··· Working data

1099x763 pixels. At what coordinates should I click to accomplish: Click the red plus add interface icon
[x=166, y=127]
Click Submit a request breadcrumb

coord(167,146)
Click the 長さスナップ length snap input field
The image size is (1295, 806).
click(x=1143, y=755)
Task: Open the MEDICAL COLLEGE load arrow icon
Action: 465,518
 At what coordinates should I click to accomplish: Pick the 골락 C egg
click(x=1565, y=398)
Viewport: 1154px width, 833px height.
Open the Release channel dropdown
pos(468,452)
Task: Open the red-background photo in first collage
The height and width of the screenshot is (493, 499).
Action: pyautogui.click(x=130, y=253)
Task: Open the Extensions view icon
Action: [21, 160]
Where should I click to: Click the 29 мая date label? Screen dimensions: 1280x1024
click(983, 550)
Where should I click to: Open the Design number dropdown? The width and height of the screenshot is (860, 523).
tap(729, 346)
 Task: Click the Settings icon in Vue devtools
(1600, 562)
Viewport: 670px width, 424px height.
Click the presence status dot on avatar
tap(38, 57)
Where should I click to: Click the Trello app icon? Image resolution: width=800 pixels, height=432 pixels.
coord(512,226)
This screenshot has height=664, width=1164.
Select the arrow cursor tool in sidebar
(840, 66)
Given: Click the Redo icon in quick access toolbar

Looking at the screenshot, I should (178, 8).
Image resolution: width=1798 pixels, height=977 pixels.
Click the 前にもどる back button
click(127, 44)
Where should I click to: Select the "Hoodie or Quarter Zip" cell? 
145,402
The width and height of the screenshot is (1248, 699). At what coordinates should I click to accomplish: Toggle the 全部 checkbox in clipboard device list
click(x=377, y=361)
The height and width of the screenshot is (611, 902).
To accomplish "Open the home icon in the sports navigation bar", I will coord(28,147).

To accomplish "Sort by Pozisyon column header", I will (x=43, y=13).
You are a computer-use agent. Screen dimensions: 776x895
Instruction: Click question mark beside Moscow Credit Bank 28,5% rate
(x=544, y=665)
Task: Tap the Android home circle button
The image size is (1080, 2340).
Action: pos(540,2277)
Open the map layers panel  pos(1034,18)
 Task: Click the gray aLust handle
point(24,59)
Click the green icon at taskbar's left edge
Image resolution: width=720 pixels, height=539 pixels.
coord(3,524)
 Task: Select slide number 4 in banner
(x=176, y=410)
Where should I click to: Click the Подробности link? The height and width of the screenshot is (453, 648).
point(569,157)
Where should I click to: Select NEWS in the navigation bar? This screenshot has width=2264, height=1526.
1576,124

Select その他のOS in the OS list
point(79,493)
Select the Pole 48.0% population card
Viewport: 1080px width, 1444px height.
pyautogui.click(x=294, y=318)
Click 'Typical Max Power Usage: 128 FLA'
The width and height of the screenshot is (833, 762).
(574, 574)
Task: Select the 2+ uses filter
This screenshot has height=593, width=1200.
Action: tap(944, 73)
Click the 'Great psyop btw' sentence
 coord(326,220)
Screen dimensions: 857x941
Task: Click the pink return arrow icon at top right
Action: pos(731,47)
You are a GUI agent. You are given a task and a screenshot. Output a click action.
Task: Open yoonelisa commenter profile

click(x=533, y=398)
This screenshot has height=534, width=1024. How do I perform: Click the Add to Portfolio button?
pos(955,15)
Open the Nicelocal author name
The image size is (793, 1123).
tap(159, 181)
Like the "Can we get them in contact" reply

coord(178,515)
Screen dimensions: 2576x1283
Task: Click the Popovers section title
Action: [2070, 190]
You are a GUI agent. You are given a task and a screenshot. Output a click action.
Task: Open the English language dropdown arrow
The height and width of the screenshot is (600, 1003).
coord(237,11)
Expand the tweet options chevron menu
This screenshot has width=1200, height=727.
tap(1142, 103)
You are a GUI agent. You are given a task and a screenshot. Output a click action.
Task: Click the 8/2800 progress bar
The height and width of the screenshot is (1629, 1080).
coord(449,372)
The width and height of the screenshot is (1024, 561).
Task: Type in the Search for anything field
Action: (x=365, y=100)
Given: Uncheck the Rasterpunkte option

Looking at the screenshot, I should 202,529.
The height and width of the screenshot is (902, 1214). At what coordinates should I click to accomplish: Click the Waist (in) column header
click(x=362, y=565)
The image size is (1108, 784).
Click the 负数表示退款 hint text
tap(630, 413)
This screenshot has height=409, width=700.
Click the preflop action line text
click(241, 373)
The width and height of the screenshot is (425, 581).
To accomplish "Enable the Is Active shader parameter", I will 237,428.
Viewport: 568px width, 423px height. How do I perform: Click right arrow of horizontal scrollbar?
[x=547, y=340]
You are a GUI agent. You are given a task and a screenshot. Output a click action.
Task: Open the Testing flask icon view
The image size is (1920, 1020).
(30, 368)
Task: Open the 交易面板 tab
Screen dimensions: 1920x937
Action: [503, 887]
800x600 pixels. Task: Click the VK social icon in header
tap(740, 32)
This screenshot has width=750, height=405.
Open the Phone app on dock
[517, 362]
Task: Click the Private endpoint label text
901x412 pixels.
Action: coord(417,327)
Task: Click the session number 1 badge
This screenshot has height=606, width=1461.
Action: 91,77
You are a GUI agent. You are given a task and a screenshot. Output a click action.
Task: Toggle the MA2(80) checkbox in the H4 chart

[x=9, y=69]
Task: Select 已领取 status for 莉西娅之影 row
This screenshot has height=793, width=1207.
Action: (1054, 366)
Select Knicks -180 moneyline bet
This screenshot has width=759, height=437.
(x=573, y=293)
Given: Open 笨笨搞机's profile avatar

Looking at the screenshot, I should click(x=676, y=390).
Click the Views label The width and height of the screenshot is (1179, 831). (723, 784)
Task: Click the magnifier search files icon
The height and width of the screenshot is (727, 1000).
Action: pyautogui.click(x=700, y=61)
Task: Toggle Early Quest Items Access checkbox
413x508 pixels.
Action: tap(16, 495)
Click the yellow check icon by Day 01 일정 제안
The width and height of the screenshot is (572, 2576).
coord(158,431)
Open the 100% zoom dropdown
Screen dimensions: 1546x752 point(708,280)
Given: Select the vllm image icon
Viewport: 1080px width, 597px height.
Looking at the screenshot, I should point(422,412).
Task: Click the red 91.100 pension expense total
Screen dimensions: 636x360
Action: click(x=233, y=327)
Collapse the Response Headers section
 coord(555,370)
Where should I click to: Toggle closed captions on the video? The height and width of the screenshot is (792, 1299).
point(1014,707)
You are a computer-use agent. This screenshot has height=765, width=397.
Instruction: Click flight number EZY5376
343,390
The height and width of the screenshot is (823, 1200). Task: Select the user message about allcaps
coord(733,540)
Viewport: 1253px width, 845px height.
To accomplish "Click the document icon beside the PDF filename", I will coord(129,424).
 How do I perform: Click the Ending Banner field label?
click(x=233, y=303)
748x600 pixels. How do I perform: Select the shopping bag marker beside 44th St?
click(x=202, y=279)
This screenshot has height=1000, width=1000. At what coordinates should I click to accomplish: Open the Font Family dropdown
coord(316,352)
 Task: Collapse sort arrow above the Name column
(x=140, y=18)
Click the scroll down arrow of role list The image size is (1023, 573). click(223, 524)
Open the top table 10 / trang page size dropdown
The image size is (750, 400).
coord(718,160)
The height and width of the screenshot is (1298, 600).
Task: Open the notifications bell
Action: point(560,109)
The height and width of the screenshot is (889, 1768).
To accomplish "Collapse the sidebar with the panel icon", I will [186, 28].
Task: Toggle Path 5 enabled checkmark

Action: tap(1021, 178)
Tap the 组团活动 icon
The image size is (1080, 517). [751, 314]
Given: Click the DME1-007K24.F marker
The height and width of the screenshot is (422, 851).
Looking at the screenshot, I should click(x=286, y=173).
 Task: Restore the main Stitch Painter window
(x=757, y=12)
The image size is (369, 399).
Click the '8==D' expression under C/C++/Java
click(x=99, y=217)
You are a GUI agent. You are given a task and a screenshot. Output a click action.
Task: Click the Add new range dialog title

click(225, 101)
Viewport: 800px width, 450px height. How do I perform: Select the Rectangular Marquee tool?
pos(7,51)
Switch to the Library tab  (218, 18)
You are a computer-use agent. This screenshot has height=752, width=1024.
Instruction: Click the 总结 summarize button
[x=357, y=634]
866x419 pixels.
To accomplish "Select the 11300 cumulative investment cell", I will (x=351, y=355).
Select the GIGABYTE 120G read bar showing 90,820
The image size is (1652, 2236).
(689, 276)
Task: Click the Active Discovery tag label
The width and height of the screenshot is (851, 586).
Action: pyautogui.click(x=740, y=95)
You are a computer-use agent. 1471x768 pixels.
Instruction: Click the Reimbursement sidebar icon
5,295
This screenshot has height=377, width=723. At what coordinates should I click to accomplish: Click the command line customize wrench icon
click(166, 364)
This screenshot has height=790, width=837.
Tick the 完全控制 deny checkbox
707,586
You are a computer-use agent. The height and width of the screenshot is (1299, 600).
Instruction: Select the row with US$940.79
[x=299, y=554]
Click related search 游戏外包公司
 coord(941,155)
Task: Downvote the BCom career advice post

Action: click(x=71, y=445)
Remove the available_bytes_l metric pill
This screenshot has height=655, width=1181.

······

— Task goal —
Each line above that has the word "Active" should be copied.

— Task result —
To accomplish "Enable the Is Active shader parameter", I will 237,428.
Task: Click the Active Discovery tag label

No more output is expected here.